## [Entries provided]
-- Start --
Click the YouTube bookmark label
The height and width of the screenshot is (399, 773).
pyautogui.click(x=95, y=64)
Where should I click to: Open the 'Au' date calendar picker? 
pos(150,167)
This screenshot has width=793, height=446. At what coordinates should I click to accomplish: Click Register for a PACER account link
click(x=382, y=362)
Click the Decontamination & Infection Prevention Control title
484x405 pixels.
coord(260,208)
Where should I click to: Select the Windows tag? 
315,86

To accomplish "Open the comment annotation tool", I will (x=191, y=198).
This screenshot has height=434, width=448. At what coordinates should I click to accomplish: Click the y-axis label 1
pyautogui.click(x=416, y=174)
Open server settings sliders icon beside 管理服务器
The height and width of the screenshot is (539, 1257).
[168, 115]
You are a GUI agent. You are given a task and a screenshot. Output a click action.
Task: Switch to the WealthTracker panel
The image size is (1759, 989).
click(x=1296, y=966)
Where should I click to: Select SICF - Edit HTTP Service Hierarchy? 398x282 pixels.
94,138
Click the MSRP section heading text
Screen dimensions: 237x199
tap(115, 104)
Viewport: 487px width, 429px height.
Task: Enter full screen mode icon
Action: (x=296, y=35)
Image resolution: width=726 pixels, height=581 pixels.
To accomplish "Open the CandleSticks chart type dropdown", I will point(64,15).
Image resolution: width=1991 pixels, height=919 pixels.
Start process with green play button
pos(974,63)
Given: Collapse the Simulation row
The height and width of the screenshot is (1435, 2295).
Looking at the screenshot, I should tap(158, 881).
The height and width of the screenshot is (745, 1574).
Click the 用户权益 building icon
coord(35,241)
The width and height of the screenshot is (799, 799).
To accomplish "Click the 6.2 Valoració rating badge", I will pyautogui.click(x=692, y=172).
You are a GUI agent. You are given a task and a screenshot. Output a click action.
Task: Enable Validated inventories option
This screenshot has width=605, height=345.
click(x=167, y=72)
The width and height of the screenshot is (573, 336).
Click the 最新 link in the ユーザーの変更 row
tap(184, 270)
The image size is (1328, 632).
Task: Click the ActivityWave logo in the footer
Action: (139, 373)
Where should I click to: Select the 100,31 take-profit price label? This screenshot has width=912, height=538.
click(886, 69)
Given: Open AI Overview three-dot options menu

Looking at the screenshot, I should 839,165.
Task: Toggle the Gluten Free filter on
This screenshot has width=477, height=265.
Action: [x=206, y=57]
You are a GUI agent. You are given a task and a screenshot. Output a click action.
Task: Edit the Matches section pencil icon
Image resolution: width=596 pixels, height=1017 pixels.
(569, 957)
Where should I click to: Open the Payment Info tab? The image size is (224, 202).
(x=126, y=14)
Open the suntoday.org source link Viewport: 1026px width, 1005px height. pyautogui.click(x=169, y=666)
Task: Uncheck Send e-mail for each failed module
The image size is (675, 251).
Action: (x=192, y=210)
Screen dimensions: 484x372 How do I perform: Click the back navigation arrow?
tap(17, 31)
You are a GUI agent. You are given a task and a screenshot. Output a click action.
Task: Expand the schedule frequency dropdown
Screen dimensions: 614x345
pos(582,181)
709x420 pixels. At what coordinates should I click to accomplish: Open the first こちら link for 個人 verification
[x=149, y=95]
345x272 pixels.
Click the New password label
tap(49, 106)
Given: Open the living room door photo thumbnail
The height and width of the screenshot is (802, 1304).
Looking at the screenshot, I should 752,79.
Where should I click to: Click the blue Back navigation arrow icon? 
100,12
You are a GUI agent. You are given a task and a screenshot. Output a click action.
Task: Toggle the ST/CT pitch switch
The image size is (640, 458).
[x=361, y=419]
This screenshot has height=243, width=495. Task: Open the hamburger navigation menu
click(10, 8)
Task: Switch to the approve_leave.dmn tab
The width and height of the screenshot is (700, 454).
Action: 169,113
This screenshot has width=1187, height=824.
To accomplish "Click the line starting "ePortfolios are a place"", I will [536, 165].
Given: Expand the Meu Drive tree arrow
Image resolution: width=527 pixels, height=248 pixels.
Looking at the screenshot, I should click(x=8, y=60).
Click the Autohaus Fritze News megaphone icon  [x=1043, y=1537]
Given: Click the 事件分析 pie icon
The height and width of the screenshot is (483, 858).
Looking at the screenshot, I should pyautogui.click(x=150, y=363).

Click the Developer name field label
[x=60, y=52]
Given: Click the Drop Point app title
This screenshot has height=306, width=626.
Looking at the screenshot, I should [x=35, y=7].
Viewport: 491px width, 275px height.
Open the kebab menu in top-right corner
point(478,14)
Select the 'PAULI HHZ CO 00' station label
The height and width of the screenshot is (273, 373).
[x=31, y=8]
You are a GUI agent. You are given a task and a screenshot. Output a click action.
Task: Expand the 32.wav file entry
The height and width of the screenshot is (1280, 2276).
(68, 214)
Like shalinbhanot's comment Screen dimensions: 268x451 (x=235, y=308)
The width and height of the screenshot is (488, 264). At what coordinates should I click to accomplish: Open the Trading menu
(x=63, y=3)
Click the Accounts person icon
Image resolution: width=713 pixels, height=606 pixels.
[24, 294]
-- End --
## [Requirements]
Edit the whole listing, changing every "Where should I click to" to "Where do I click to" and leaving everything else untouched.

## [Reply]
Click the YouTube bookmark label
The height and width of the screenshot is (399, 773).
pyautogui.click(x=95, y=64)
Where do I click to: Open the 'Au' date calendar picker? 
pos(150,167)
This screenshot has width=793, height=446. At what coordinates should I click to accomplish: Click Register for a PACER account link
click(x=382, y=362)
Click the Decontamination & Infection Prevention Control title
484x405 pixels.
coord(260,208)
Where do I click to: Select the Windows tag? 
315,86

To accomplish "Open the comment annotation tool", I will (x=191, y=198).
This screenshot has height=434, width=448. At what coordinates should I click to accomplish: Click the y-axis label 1
pyautogui.click(x=416, y=174)
Open server settings sliders icon beside 管理服务器
The height and width of the screenshot is (539, 1257).
[168, 115]
You are a GUI agent. You are given a task and a screenshot. Output a click action.
Task: Switch to the WealthTracker panel
The image size is (1759, 989).
click(x=1296, y=966)
Where do I click to: Select SICF - Edit HTTP Service Hierarchy? 398x282 pixels.
94,138
Click the MSRP section heading text
Screen dimensions: 237x199
tap(115, 104)
Viewport: 487px width, 429px height.
Task: Enter full screen mode icon
Action: (x=296, y=35)
Image resolution: width=726 pixels, height=581 pixels.
To accomplish "Open the CandleSticks chart type dropdown", I will point(64,15).
Image resolution: width=1991 pixels, height=919 pixels.
Start process with green play button
pos(974,63)
Given: Collapse the Simulation row
The height and width of the screenshot is (1435, 2295).
Looking at the screenshot, I should tap(158, 881).
The height and width of the screenshot is (745, 1574).
Click the 用户权益 building icon
coord(35,241)
The width and height of the screenshot is (799, 799).
To accomplish "Click the 6.2 Valoració rating badge", I will pyautogui.click(x=692, y=172).
You are a GUI agent. You are given a task and a screenshot. Output a click action.
Task: Enable Validated inventories option
This screenshot has width=605, height=345.
click(x=167, y=72)
The width and height of the screenshot is (573, 336).
Click the 最新 link in the ユーザーの変更 row
tap(184, 270)
The image size is (1328, 632).
Task: Click the ActivityWave logo in the footer
Action: (139, 373)
Where do I click to: Select the 100,31 take-profit price label? This screenshot has width=912, height=538.
click(886, 69)
Given: Open AI Overview three-dot options menu

Looking at the screenshot, I should 839,165.
Task: Toggle the Gluten Free filter on
This screenshot has width=477, height=265.
Action: [x=206, y=57]
You are a GUI agent. You are given a task and a screenshot. Output a click action.
Task: Edit the Matches section pencil icon
Image resolution: width=596 pixels, height=1017 pixels.
(569, 957)
Where do I click to: Open the Payment Info tab? The image size is (224, 202).
(x=126, y=14)
Open the suntoday.org source link Viewport: 1026px width, 1005px height. pyautogui.click(x=169, y=666)
Task: Uncheck Send e-mail for each failed module
The image size is (675, 251).
Action: (x=192, y=210)
Screen dimensions: 484x372 How do I perform: Click the back navigation arrow?
tap(17, 31)
You are a GUI agent. You are given a task and a screenshot. Output a click action.
Task: Expand the schedule frequency dropdown
Screen dimensions: 614x345
pos(582,181)
709x420 pixels. At what coordinates should I click to accomplish: Open the first こちら link for 個人 verification
[x=149, y=95]
345x272 pixels.
Click the New password label
tap(49, 106)
Given: Open the living room door photo thumbnail
The height and width of the screenshot is (802, 1304).
Looking at the screenshot, I should 752,79.
Where do I click to: Click the blue Back navigation arrow icon? 
100,12
You are a GUI agent. You are given a task and a screenshot. Output a click action.
Task: Toggle the ST/CT pitch switch
The image size is (640, 458).
[x=361, y=419]
This screenshot has height=243, width=495. Task: Open the hamburger navigation menu
click(10, 8)
Task: Switch to the approve_leave.dmn tab
The width and height of the screenshot is (700, 454).
Action: 169,113
This screenshot has width=1187, height=824.
To accomplish "Click the line starting "ePortfolios are a place"", I will [536, 165].
Given: Expand the Meu Drive tree arrow
Image resolution: width=527 pixels, height=248 pixels.
Looking at the screenshot, I should click(x=8, y=60).
Click the Autohaus Fritze News megaphone icon  [x=1043, y=1537]
Given: Click the 事件分析 pie icon
The height and width of the screenshot is (483, 858).
Looking at the screenshot, I should pyautogui.click(x=150, y=363).

Click the Developer name field label
[x=60, y=52]
Given: Click the Drop Point app title
This screenshot has height=306, width=626.
Looking at the screenshot, I should [x=35, y=7].
Viewport: 491px width, 275px height.
Open the kebab menu in top-right corner
point(478,14)
Select the 'PAULI HHZ CO 00' station label
The height and width of the screenshot is (273, 373).
[x=31, y=8]
You are a GUI agent. You are given a task and a screenshot. Output a click action.
Task: Expand the 32.wav file entry
The height and width of the screenshot is (1280, 2276).
(68, 214)
Like shalinbhanot's comment Screen dimensions: 268x451 (x=235, y=308)
The width and height of the screenshot is (488, 264). At what coordinates should I click to accomplish: Open the Trading menu
(x=63, y=3)
Click the Accounts person icon
Image resolution: width=713 pixels, height=606 pixels.
[24, 294]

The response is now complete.